→ **Task details**
Please output the line that contains "[中小機構サイトへ（別ウィンドウで開く）] (1584, 40)" and all later lines of the material, exactly, through the end.
── Dataset records ──
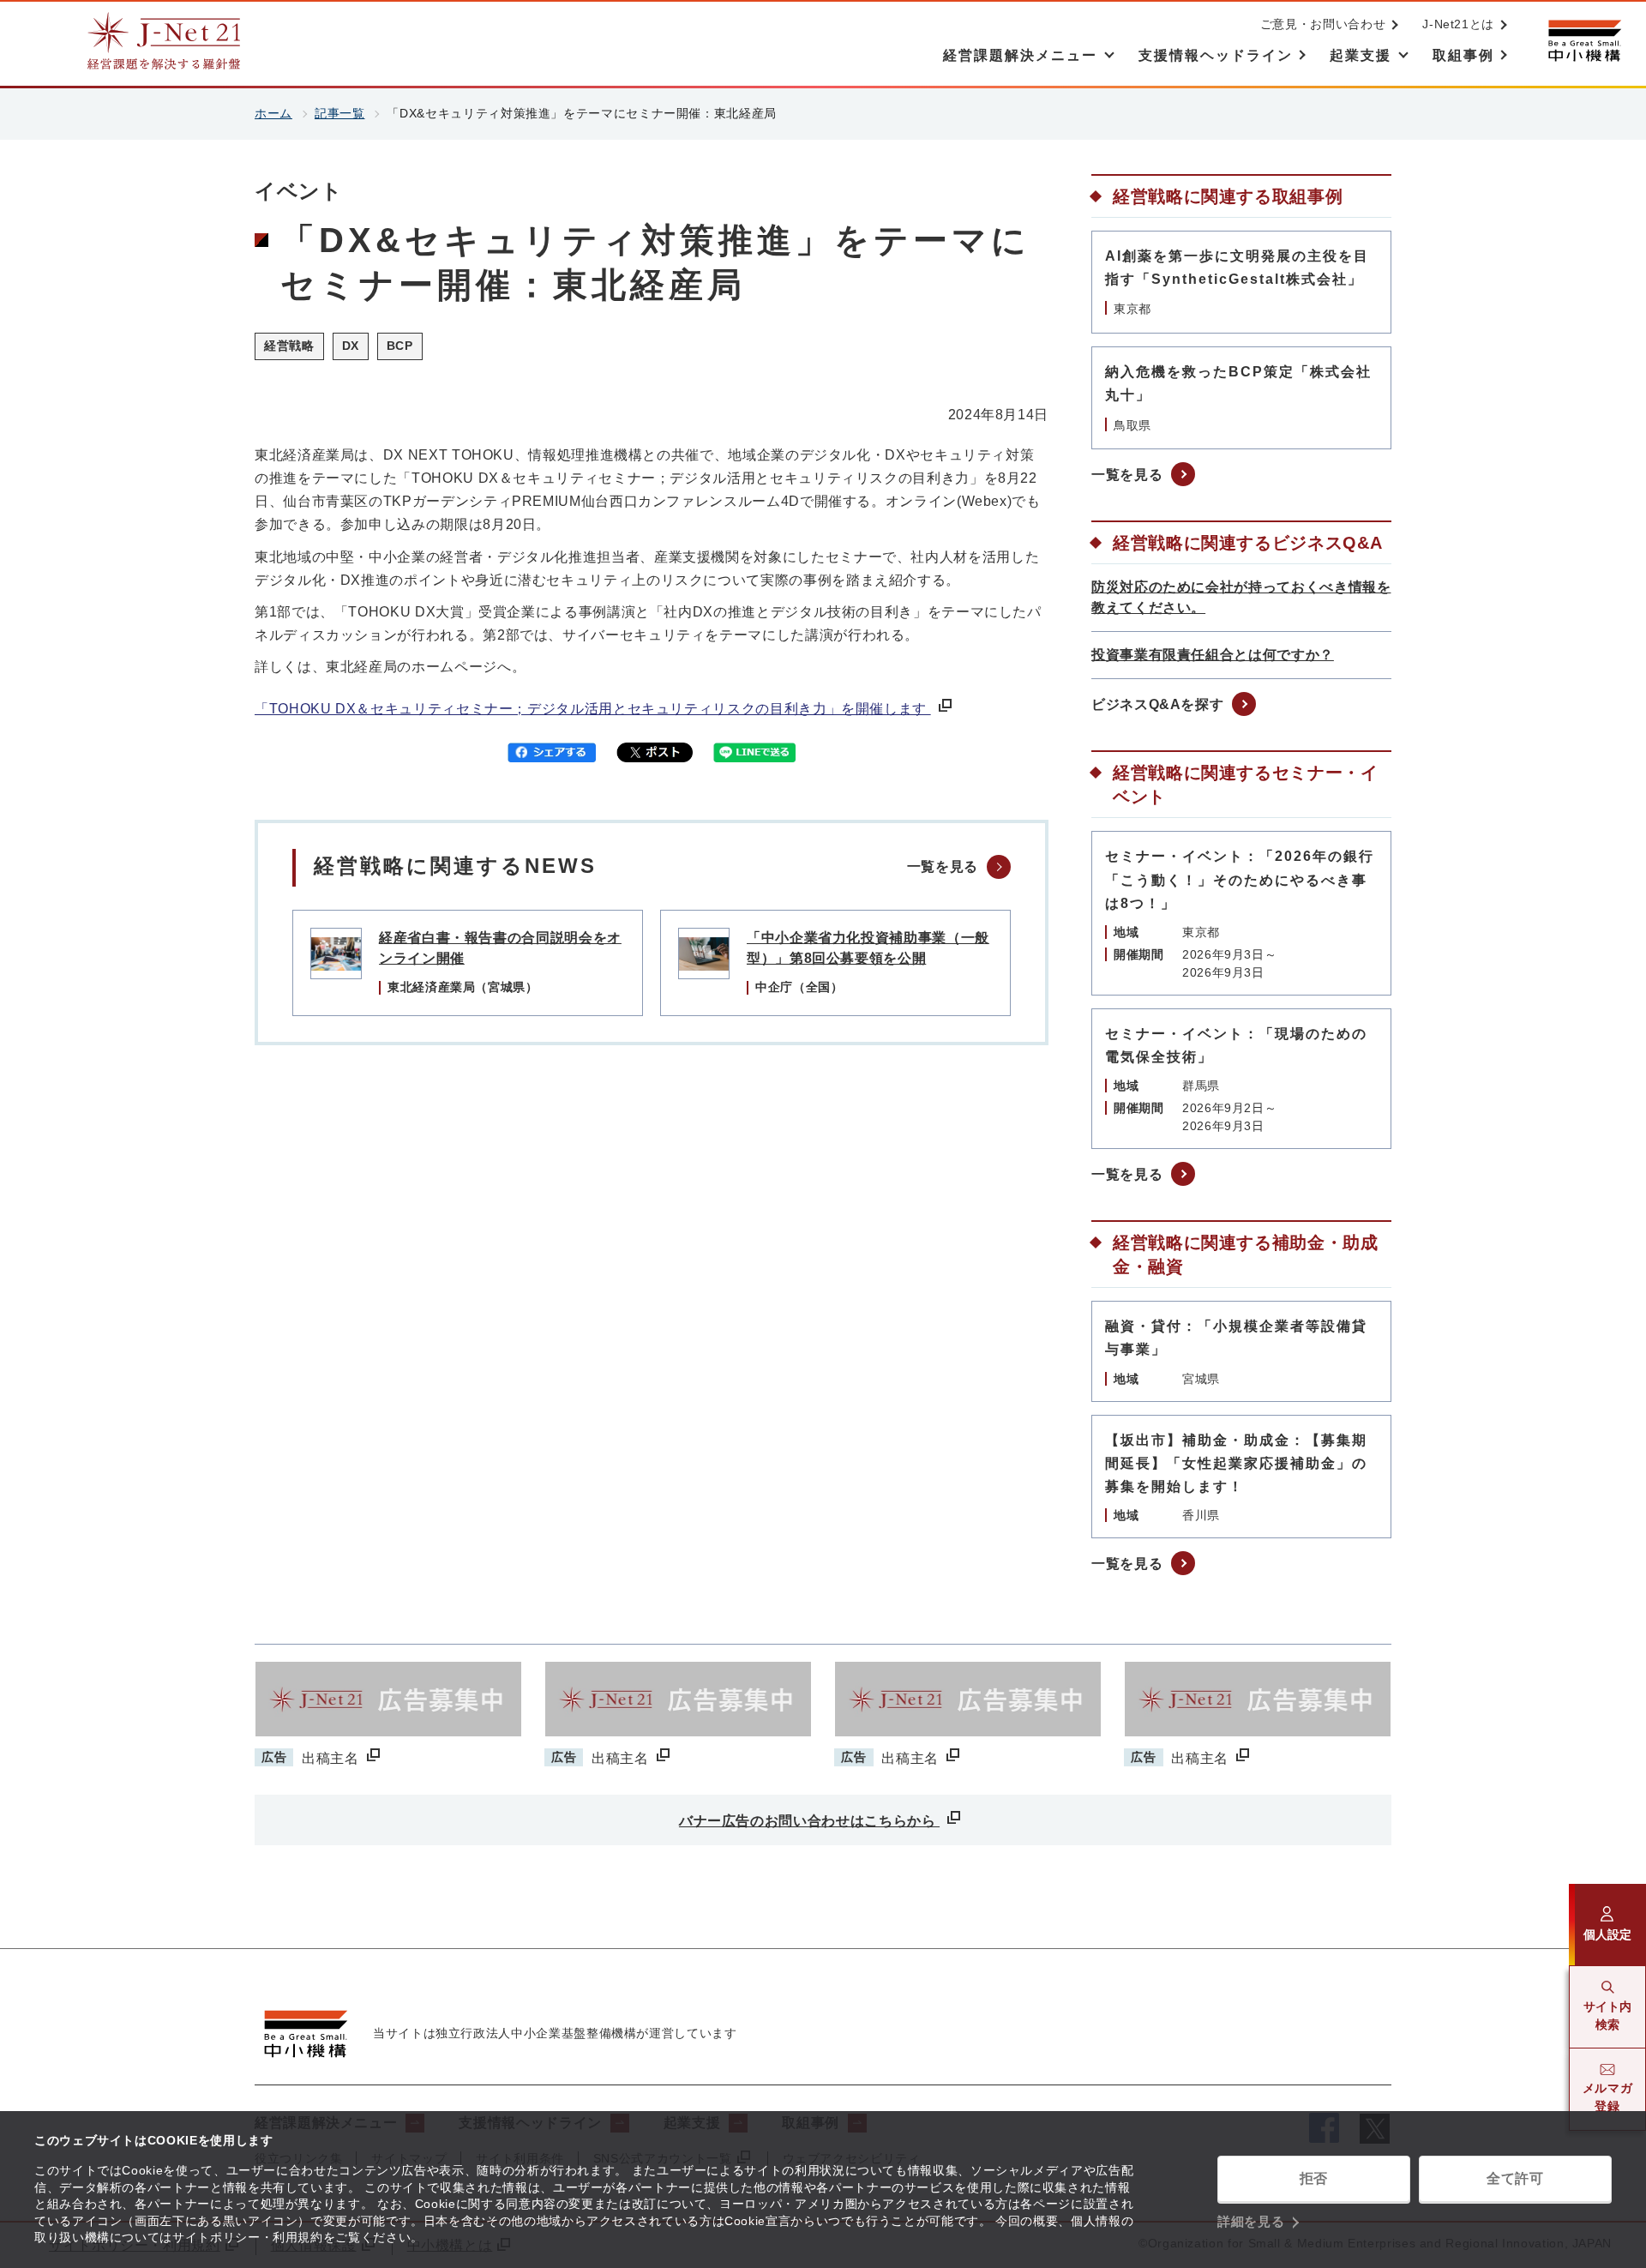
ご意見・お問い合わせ (1322, 24)
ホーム (273, 113)
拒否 (1314, 2178)
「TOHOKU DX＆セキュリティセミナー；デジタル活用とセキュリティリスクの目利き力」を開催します (593, 708)
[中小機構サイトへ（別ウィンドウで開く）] (1584, 40)
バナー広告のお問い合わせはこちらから (809, 1821)
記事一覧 (340, 113)
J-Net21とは (1458, 24)
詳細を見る (1250, 2221)
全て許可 (1515, 2178)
───
→ **Task response**
[中小機構サイトへ（別ウィンドウで開く）] (1584, 40)
バナー広告のお問い合わせはこちらから (809, 1821)
記事一覧 (340, 113)
J-Net21とは (1458, 24)
詳細を見る (1250, 2221)
全て許可 (1515, 2178)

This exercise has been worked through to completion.